“They are almost in, Saadat. Nothing can stop them now.”
“It is well done. Go and ask Ebn Ezra effendi to come hither,” he said.
Suddenly a shot was fired, then a hoarse shout came over the desert, then there was silence again.
“They are in, Saadat,” said Mahommed Hassan.
.......................
Day broke over a hazy plain. On both sides of the Nile the river mist spread wide, and the army of Ali Wad Hei and the defending forces were alike veiled from each other and from the desert world beyond. Down the river for scores of miles the mist was heavy, and those who moved within it and on the waters of the Nile could not see fifty feet ahead. Yet through this heavy veil there broke gently a little fleet of phantom vessels, the noise of the paddle-wheels and their propellers muffled as they moved slowly on. Never had vessels taken such risks on the Nile before, never had pilots trusted so to instinct, for there were sand-banks and ugly drifts of rock here and there. A safe journey for phantom ships; but these armed vessels, filled by men with white, eager faces and others with dark Egyptian features, were no phantoms. They bristled with weapons, and armed men crowded every corner of space. For full two hours from the first streak of light they had travelled swiftly, taking chances not to be taken save in some desperate moment. The moment was desperate enough, if not for them. They were going to the relief of besieged men, with a message from Nahoum Pasha to Claridge Pasha, and with succour. They had looked for a struggle up this river as they neared the beleaguered city; but, as they came nearer and nearer, not a gun fired at them from the forts on the banks out of the mists. If they were heard they still were safe from the guns, for they could not be seen, and those on shore could not know whether they were friend or foe. Like ghostly vessels they passed on, until at last they could hear the stir and murmur of life along the banks of the stream.

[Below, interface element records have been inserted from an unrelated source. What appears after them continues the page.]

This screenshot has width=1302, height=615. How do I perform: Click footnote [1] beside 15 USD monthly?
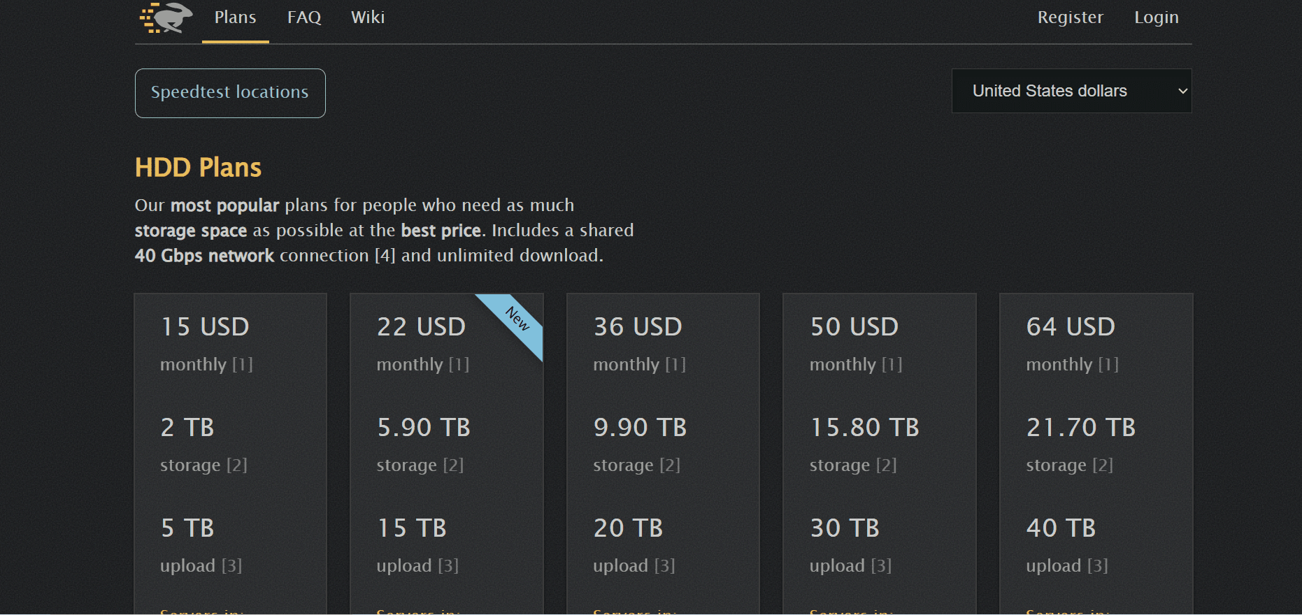click(243, 365)
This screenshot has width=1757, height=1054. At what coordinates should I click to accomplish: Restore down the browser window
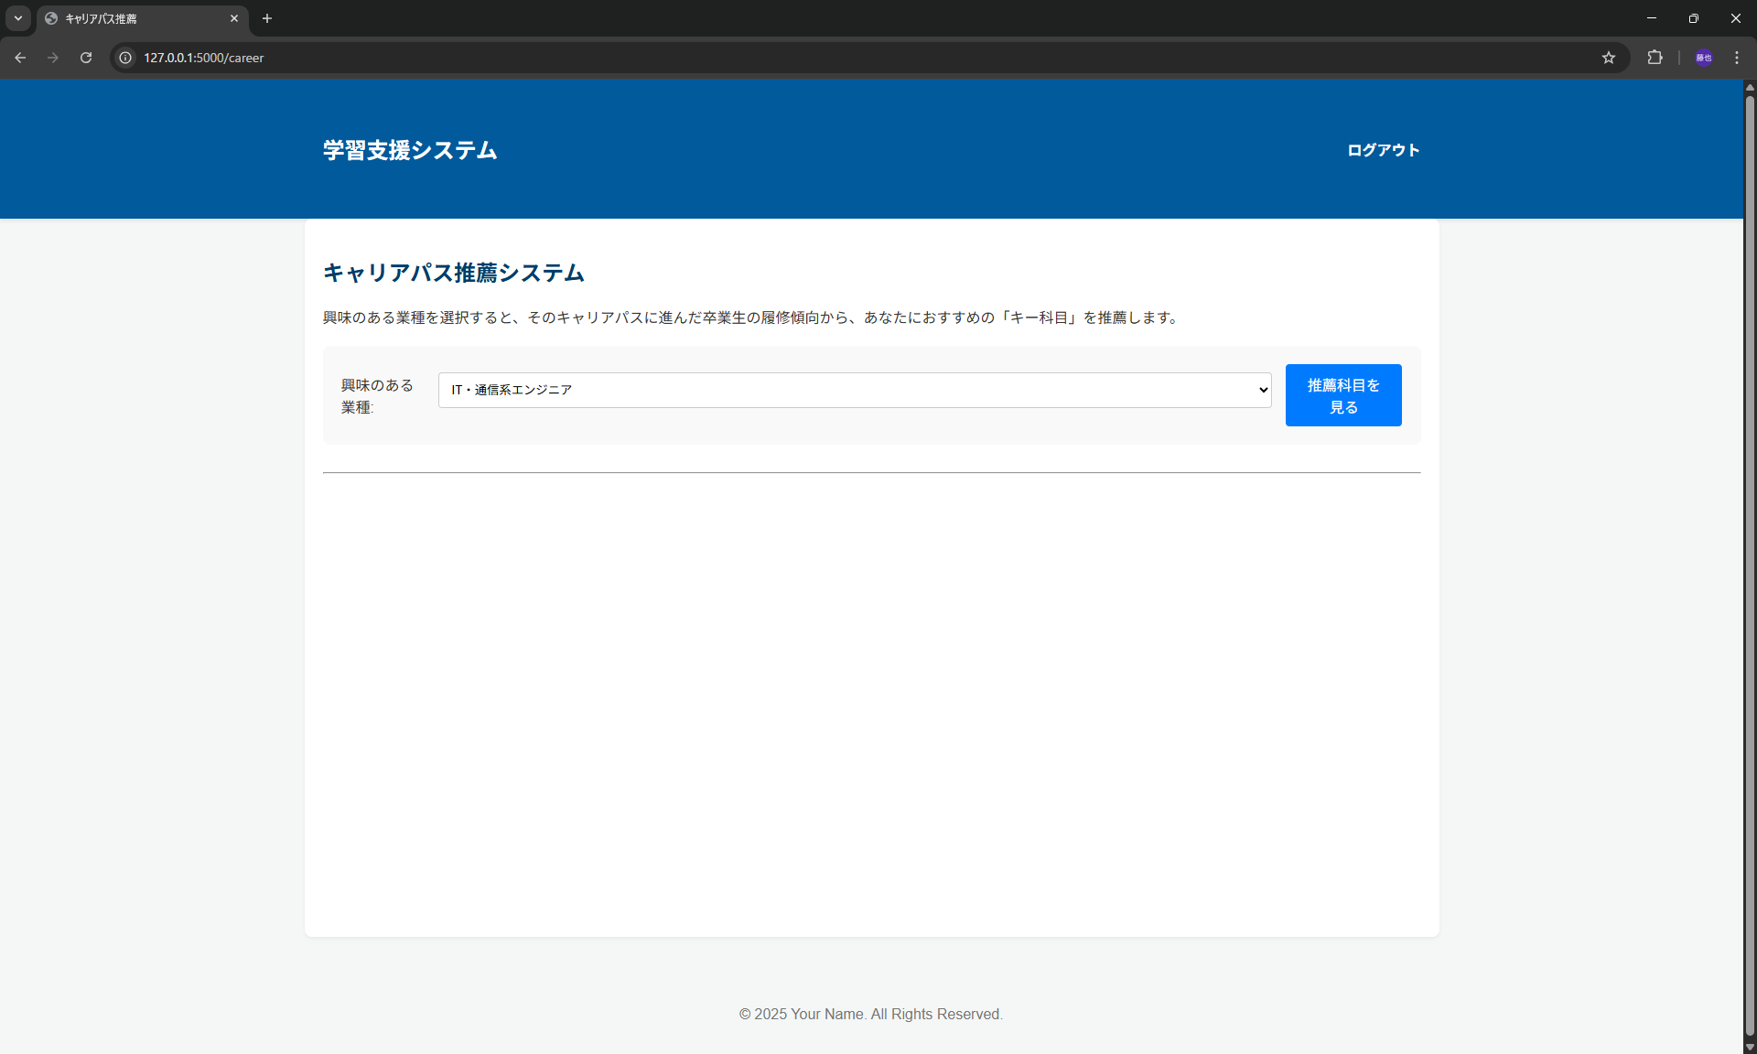pyautogui.click(x=1693, y=18)
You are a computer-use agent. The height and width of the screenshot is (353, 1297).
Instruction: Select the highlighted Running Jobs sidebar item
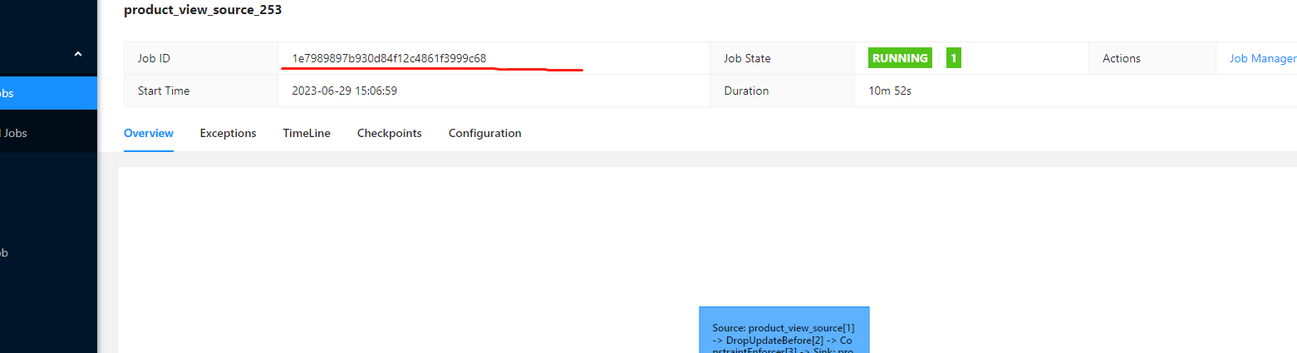[x=48, y=93]
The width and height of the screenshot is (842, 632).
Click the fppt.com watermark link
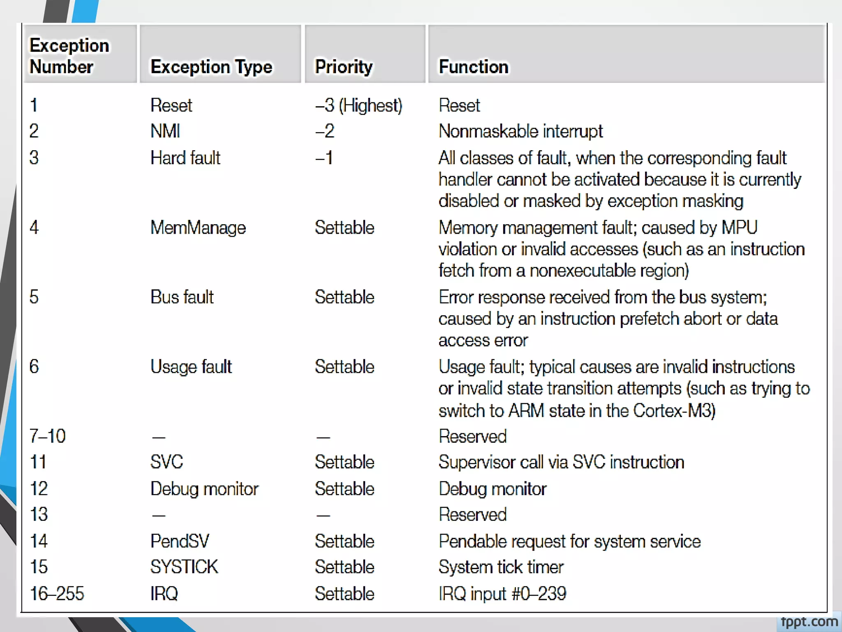pyautogui.click(x=809, y=621)
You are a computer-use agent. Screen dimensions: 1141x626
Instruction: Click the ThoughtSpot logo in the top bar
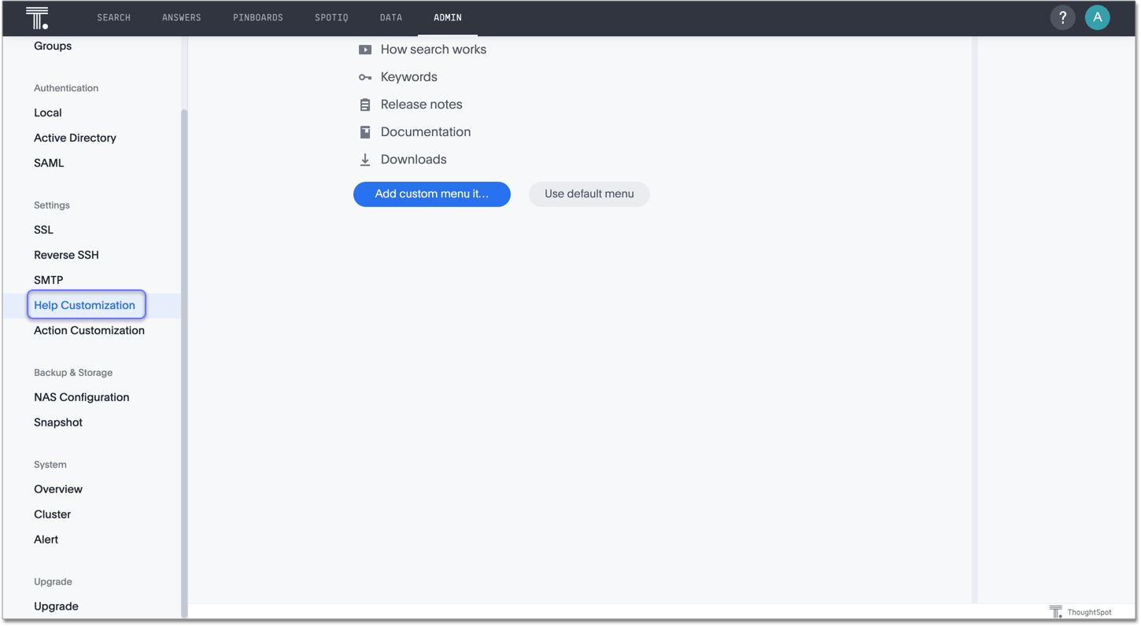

Boom! boom! boom! Through the mist the guns of the city were pouring shot and shell out into Ali Wad Hei’s camp, and Ali Wad Hei laughed contemptuously. Surely now the Inglesi was altogether mad, and to-day, this day after prayers at noon, he should be shot like a mad dog, for yesterday’s defeat had turned some of his own adherent sheikhs into angry critics. He would not wait for starvation to compel the infidel to surrender. He would win freedom to deal in human flesh and blood, and make slave-markets where he willed, and win glory for the Lord Mahomet, by putting this place to the sword; and, when it was over, he would have the Inglesi’s head carried on a pole through the city for the faithful to mock at, a target for the filth of the streets. So, by the will of Allah, it should be done!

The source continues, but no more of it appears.